Démarchage téléphonique : Les cas d’appels autorisés pour les pros dès mardi.
À partir de ce mardi, une nouvelle réglementation sur le démarchage téléphonique entre en vigueur, marquant un tournant pour les consommateurs français. En effet, 97 % des citoyens se disent agacés par les appels non sollicités, et cette mesure vise à mettre un terme à ces interruptions indésirables.
Désormais, les entreprises ne pourront plus contacter les consommateurs par téléphone sans avoir obtenu leur consentement explicite au préalable. Toutefois, des exceptions subsistent, notamment pour les sociétés ayant un contrat actif avec le client ou pour des offres liées à la presse écrite.

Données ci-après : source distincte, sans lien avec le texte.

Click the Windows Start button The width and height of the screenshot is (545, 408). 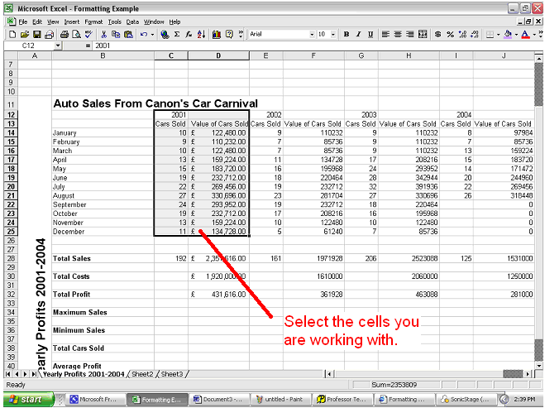[26, 399]
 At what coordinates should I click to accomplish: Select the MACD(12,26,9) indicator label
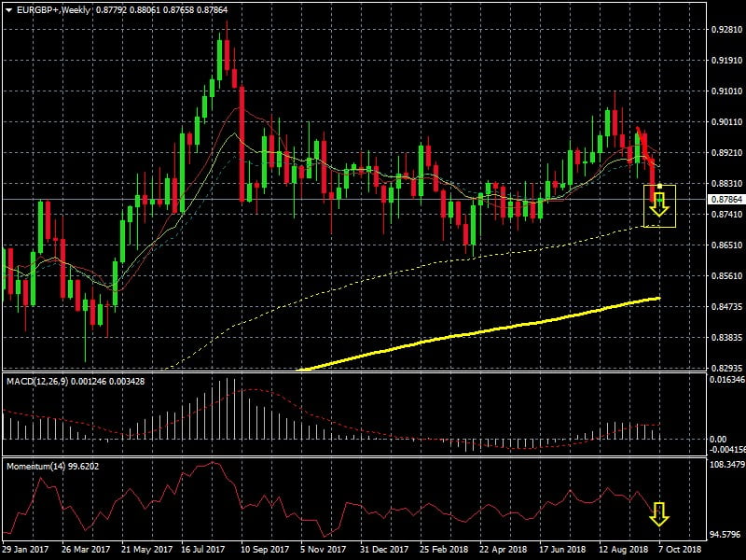[x=39, y=382]
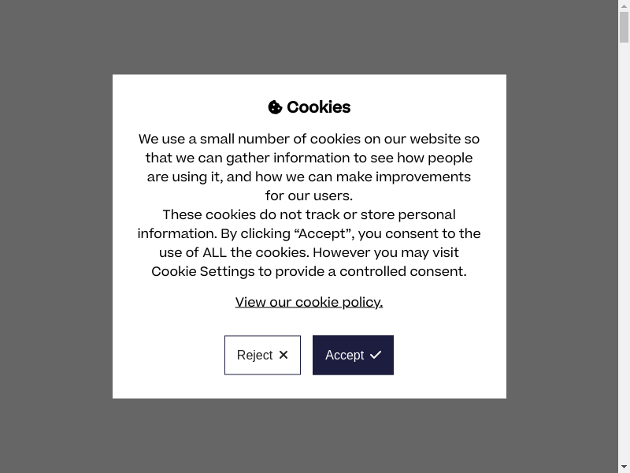Click the quoted word "Accept" in the paragraph
The width and height of the screenshot is (630, 473).
(323, 234)
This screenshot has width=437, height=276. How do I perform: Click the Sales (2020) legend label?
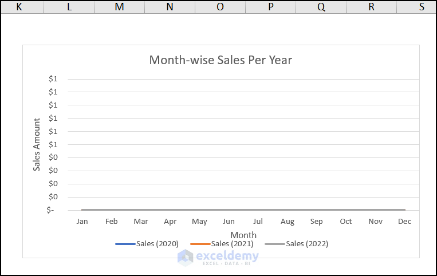coord(157,243)
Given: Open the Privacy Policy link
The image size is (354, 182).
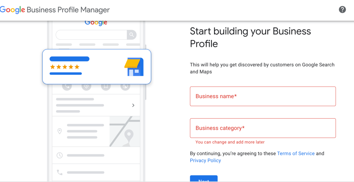Looking at the screenshot, I should 205,161.
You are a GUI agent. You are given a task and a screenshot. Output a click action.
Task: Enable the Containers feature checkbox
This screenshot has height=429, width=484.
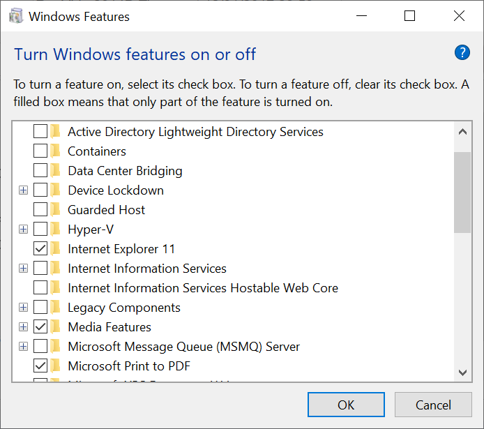pos(40,151)
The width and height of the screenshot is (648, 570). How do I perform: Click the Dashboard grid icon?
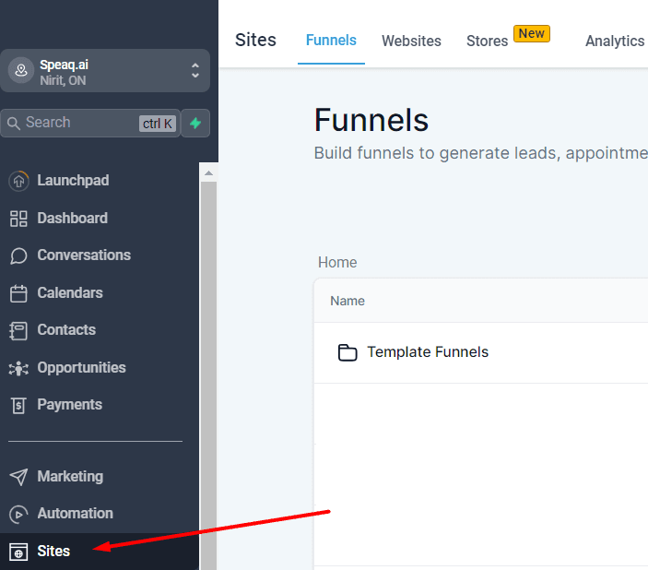point(18,219)
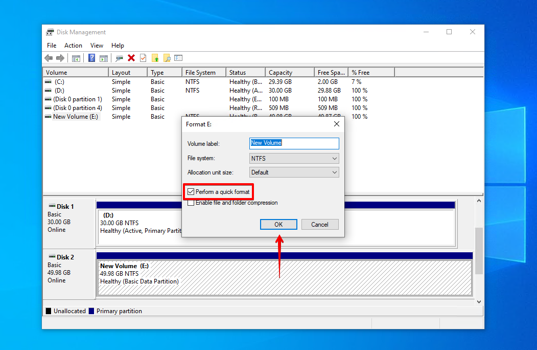Image resolution: width=537 pixels, height=350 pixels.
Task: Expand the Allocation unit size dropdown
Action: pyautogui.click(x=294, y=172)
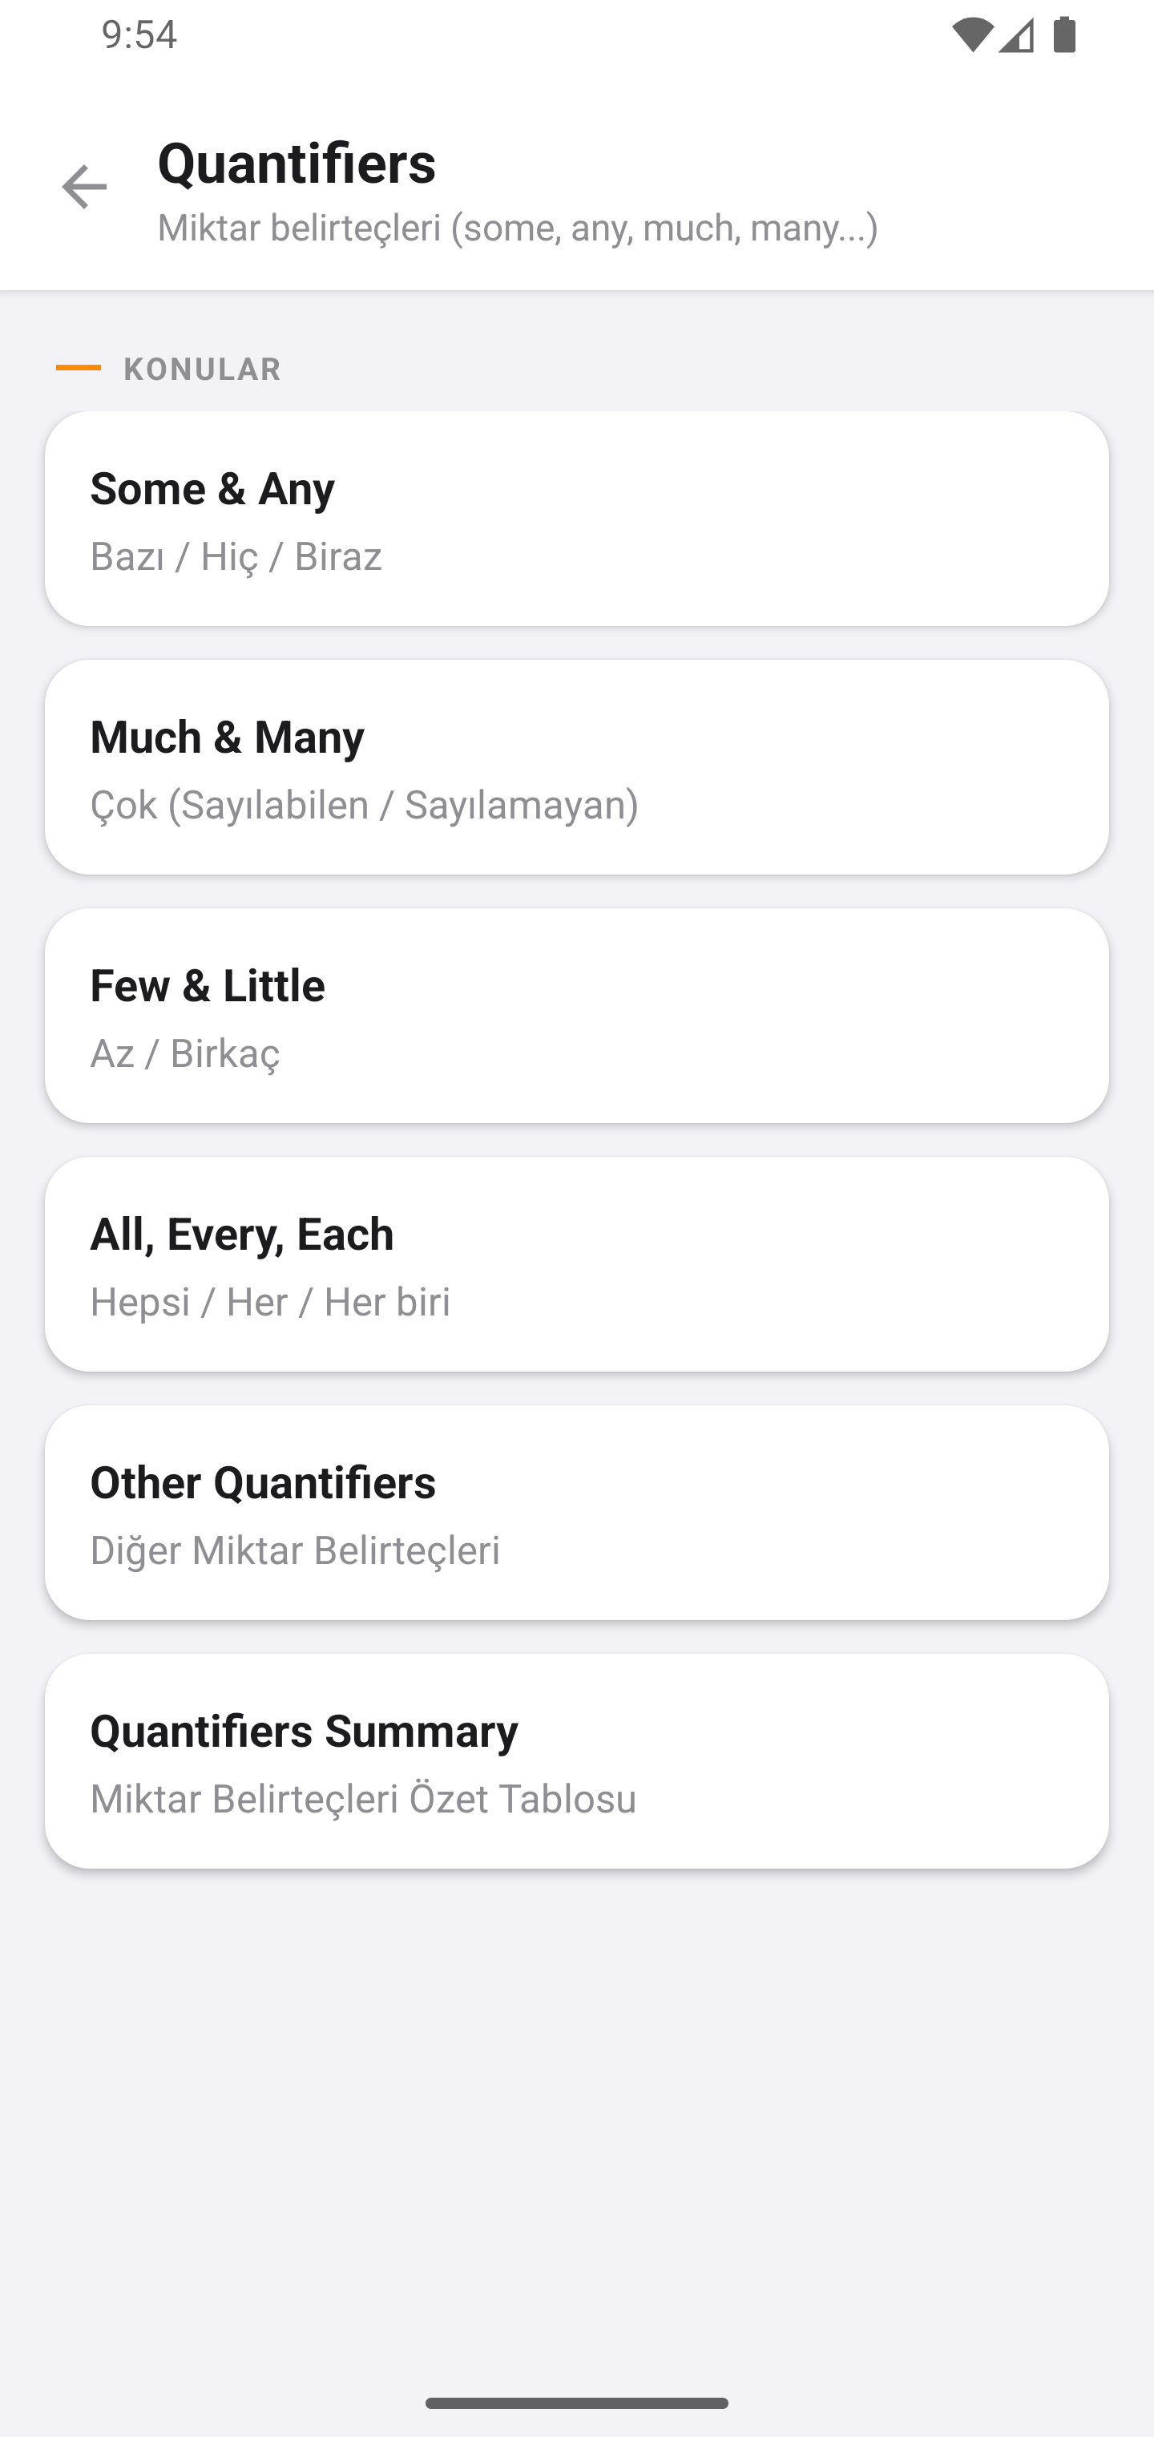Tap the "Hepsi / Her / Her biri" text
The image size is (1154, 2437).
point(271,1302)
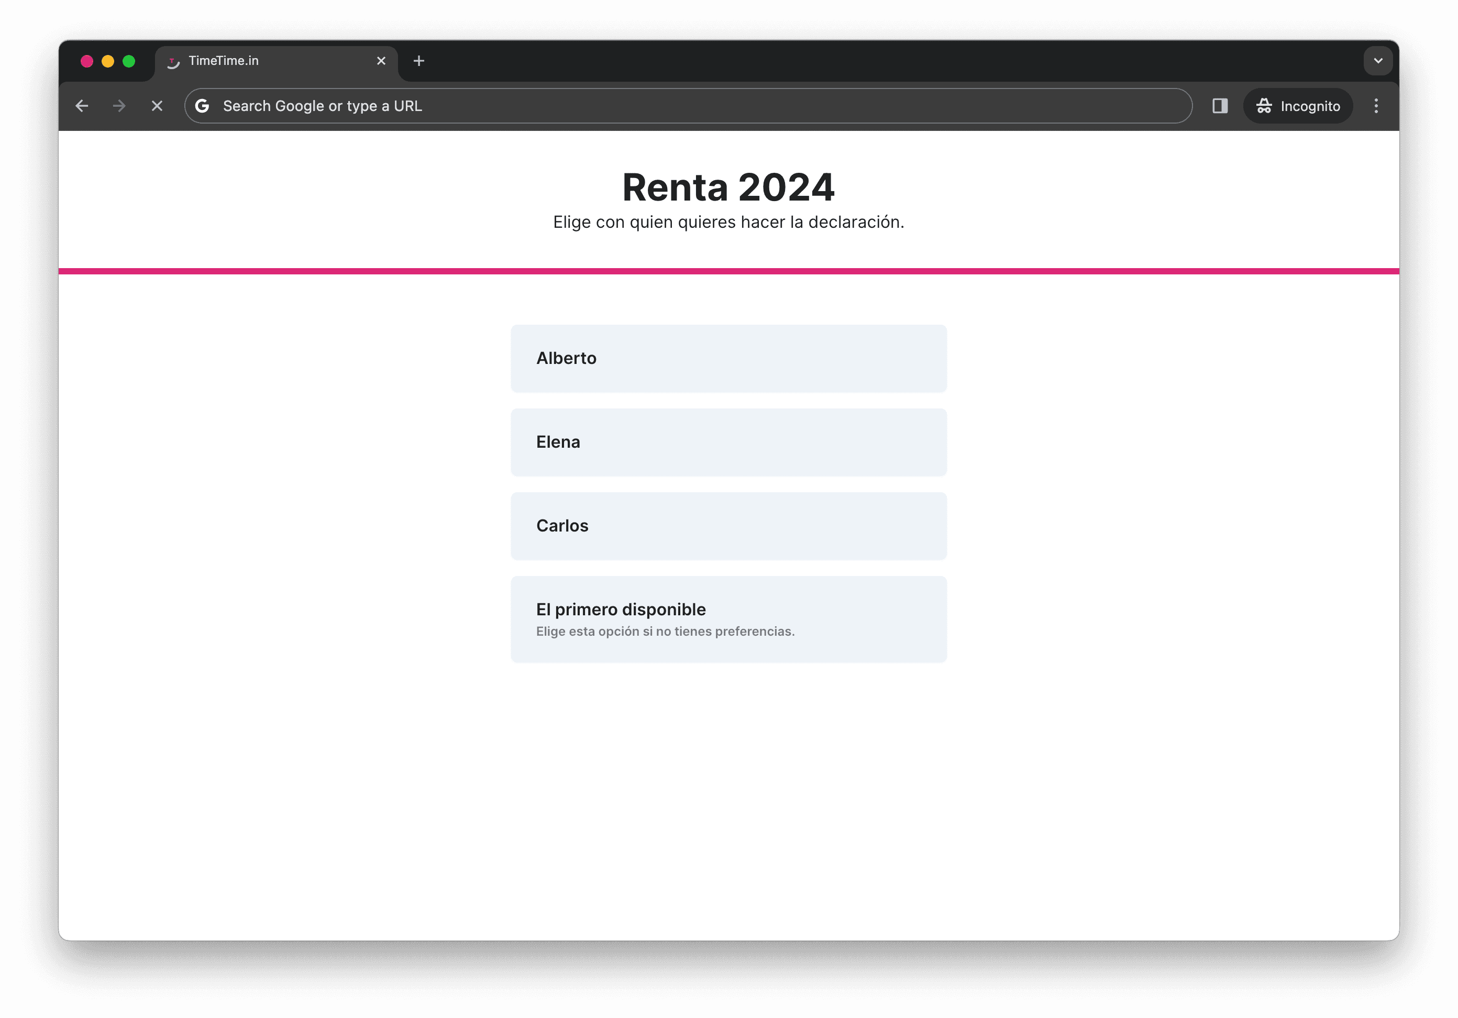1458x1018 pixels.
Task: Select El primero disponible option
Action: tap(728, 619)
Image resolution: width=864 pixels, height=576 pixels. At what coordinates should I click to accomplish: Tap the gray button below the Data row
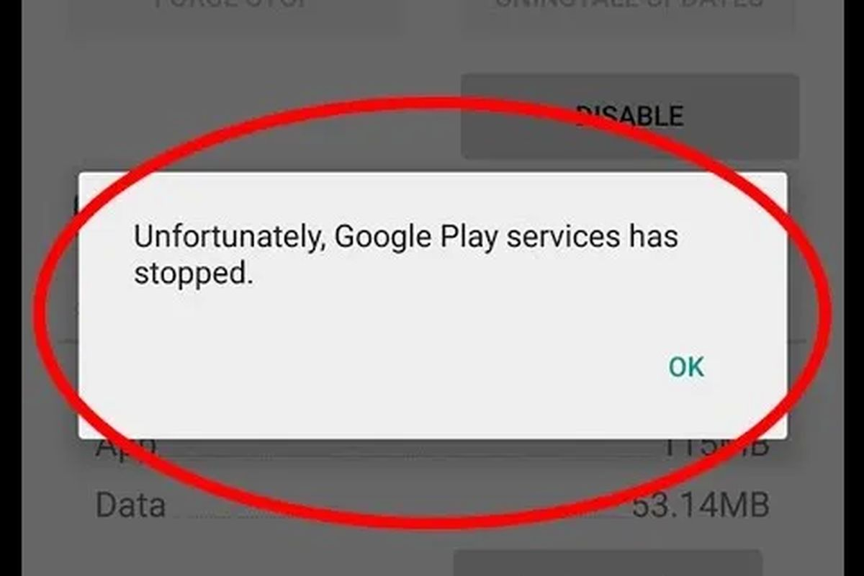coord(607,563)
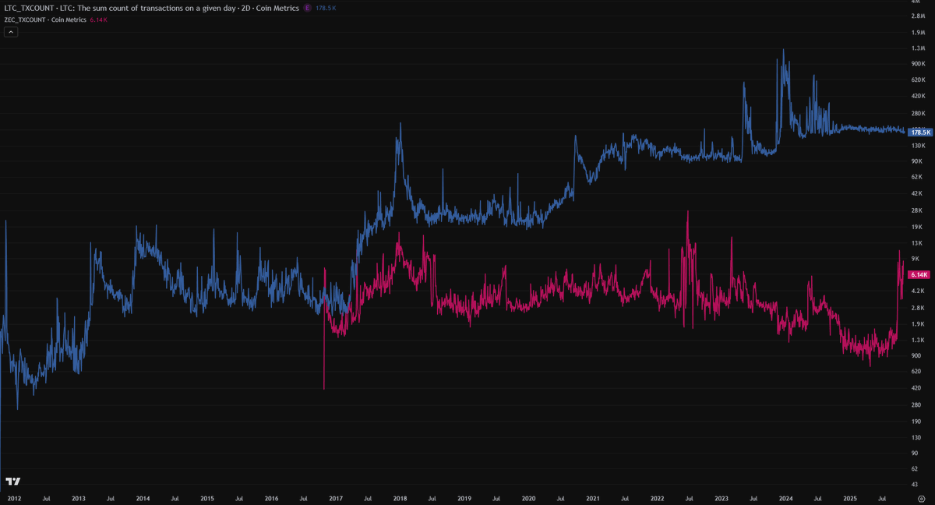Click the 2023 label on the time axis
Screen dimensions: 935x505
(x=722, y=498)
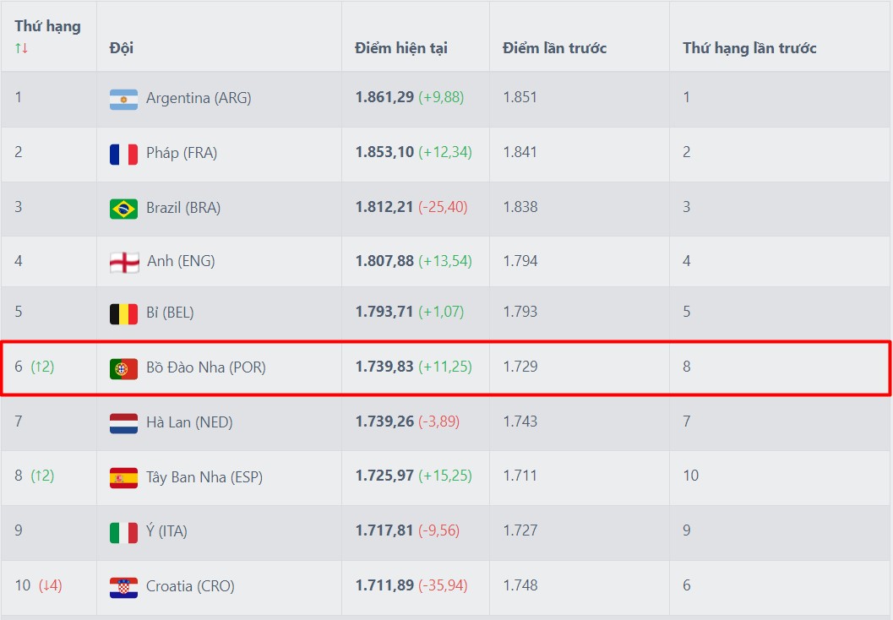Click Portugal's rank change indicator
Screen dimensions: 893x620
click(x=42, y=367)
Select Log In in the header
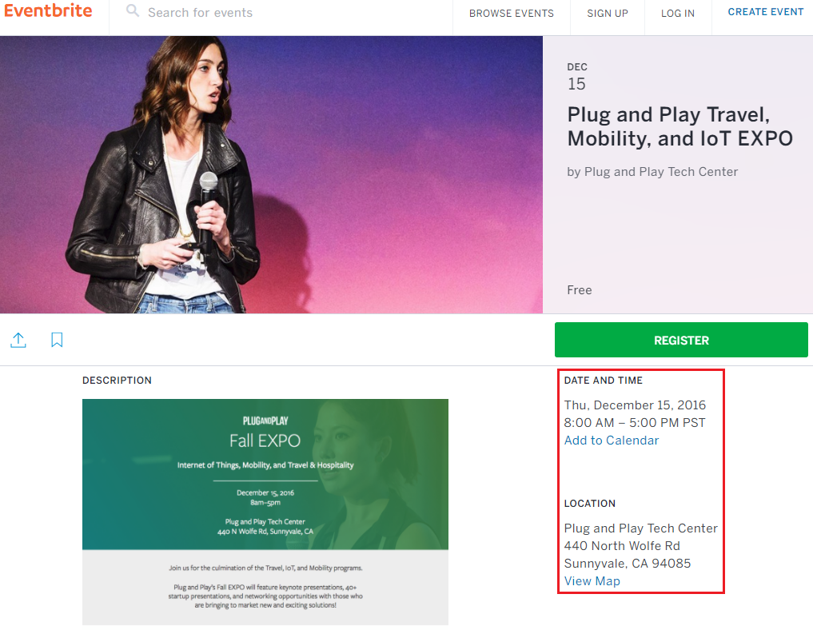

Le mécanisme de consentement a été revu en profondeur. Auparavant, les consommateurs pouvaient s’inscrire sur le site Bloctel pour refuser les appels de démarchage. À partir de maintenant, les démarcheurs devront prouver qu’ils ont reçu un accord clair de la part des consommateurs. Ce consentement peut être donné par divers moyens, comme cocher une case en magasin, remplir un formulaire en ligne ou répondre affirmativement à un enregistrement lors d’une visite à domicile, comme l’indique le Ministère de l’Économie.
Pour que le consentement soit considéré comme « éclairé », le professionnel doit fournir des informations précises sur son identité, celle de l’entreprise qu’il représente, ainsi que sur l’objet de l’appel. De plus, il doit indiquer la durée de validité de ce consentement, qui ne peut excéder un an. Les consommateurs ont également la possibilité de retirer leur consentement à tout moment.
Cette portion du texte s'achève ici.